BEGIN RECORDS SUPPLIED

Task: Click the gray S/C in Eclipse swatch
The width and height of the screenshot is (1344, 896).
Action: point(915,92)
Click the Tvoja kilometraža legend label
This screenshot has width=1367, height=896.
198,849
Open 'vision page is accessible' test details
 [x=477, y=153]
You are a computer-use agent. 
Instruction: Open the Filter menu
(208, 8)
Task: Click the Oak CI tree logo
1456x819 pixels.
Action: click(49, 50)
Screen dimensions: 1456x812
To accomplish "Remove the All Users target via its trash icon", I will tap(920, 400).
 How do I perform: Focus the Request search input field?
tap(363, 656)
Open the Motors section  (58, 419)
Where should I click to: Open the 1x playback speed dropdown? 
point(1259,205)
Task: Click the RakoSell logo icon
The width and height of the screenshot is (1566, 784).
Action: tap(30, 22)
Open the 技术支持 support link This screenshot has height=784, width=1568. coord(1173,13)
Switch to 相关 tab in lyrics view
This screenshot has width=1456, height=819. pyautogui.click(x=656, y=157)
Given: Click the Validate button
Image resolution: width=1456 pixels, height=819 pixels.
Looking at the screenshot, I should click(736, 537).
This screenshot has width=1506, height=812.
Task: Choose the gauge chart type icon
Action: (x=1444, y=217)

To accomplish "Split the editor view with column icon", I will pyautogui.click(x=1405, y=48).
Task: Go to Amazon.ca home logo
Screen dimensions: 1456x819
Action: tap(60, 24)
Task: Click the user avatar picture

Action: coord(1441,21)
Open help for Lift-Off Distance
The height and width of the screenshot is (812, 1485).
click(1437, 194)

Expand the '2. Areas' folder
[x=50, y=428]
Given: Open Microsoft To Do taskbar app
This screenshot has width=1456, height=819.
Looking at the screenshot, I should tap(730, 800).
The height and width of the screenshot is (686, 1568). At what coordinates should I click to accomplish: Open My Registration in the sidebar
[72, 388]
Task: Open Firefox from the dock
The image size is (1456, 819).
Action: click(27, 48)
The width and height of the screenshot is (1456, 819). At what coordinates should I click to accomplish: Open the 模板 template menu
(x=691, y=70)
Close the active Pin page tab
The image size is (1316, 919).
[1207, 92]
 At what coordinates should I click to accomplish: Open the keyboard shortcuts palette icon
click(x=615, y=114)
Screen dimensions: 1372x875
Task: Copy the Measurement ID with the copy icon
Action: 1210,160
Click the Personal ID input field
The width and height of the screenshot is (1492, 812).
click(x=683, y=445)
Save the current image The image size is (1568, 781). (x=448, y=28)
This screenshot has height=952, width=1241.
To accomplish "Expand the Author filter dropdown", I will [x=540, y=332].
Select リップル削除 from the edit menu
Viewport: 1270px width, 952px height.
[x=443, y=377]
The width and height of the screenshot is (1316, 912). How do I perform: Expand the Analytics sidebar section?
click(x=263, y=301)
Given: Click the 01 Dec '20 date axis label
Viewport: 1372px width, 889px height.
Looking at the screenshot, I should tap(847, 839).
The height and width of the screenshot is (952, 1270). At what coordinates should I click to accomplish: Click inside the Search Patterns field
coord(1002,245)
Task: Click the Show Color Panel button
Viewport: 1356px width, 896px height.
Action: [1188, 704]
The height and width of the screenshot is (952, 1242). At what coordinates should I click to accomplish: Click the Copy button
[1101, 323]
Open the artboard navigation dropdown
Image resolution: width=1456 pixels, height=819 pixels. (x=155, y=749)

END RECORDS SUPPLIED

ABOUT THIS TASK. Output all of the data exactly.

OUTPUT FOR THIS EXERCISE.
Task: Click the gray S/C in Eclipse swatch
The width and height of the screenshot is (1344, 896).
Action: point(915,92)
Click the Tvoja kilometraža legend label
This screenshot has width=1367, height=896.
198,849
Open 'vision page is accessible' test details
 [x=477, y=153]
You are a computer-use agent. 
Instruction: Open the Filter menu
(208, 8)
Task: Click the Oak CI tree logo
1456x819 pixels.
Action: click(49, 50)
Screen dimensions: 1456x812
To accomplish "Remove the All Users target via its trash icon", I will tap(920, 400).
 How do I perform: Focus the Request search input field?
tap(363, 656)
Open the Motors section  (58, 419)
Where should I click to: Open the 1x playback speed dropdown? 
point(1259,205)
Task: Click the RakoSell logo icon
The width and height of the screenshot is (1566, 784).
Action: tap(30, 22)
Open the 技术支持 support link This screenshot has height=784, width=1568. coord(1173,13)
Switch to 相关 tab in lyrics view
This screenshot has width=1456, height=819. pyautogui.click(x=656, y=157)
Given: Click the Validate button
Image resolution: width=1456 pixels, height=819 pixels.
Looking at the screenshot, I should click(736, 537).
This screenshot has width=1506, height=812.
Task: Choose the gauge chart type icon
Action: (x=1444, y=217)

To accomplish "Split the editor view with column icon", I will pyautogui.click(x=1405, y=48).
Task: Go to Amazon.ca home logo
Screen dimensions: 1456x819
Action: tap(60, 24)
Task: Click the user avatar picture

Action: coord(1441,21)
Open help for Lift-Off Distance
The height and width of the screenshot is (812, 1485).
click(1437, 194)

Expand the '2. Areas' folder
[x=50, y=428]
Given: Open Microsoft To Do taskbar app
This screenshot has width=1456, height=819.
Looking at the screenshot, I should tap(730, 800).
The height and width of the screenshot is (686, 1568). At what coordinates should I click to accomplish: Open My Registration in the sidebar
[72, 388]
Task: Open Firefox from the dock
The image size is (1456, 819).
Action: click(27, 48)
The width and height of the screenshot is (1456, 819). At what coordinates should I click to accomplish: Open the 模板 template menu
(x=691, y=70)
Close the active Pin page tab
The image size is (1316, 919).
[1207, 92]
 At what coordinates should I click to accomplish: Open the keyboard shortcuts palette icon
click(x=615, y=114)
Screen dimensions: 1372x875
Task: Copy the Measurement ID with the copy icon
Action: 1210,160
Click the Personal ID input field
The width and height of the screenshot is (1492, 812).
click(x=683, y=445)
Save the current image The image size is (1568, 781). (x=448, y=28)
This screenshot has height=952, width=1241.
To accomplish "Expand the Author filter dropdown", I will [x=540, y=332].
Select リップル削除 from the edit menu
Viewport: 1270px width, 952px height.
[x=443, y=377]
The width and height of the screenshot is (1316, 912). How do I perform: Expand the Analytics sidebar section?
click(x=263, y=301)
Given: Click the 01 Dec '20 date axis label
Viewport: 1372px width, 889px height.
Looking at the screenshot, I should tap(847, 839).
The height and width of the screenshot is (952, 1270). At what coordinates should I click to accomplish: Click inside the Search Patterns field
coord(1002,245)
Task: Click the Show Color Panel button
Viewport: 1356px width, 896px height.
Action: [1188, 704]
The height and width of the screenshot is (952, 1242). At what coordinates should I click to accomplish: Click the Copy button
[1101, 323]
Open the artboard navigation dropdown
Image resolution: width=1456 pixels, height=819 pixels. (x=155, y=749)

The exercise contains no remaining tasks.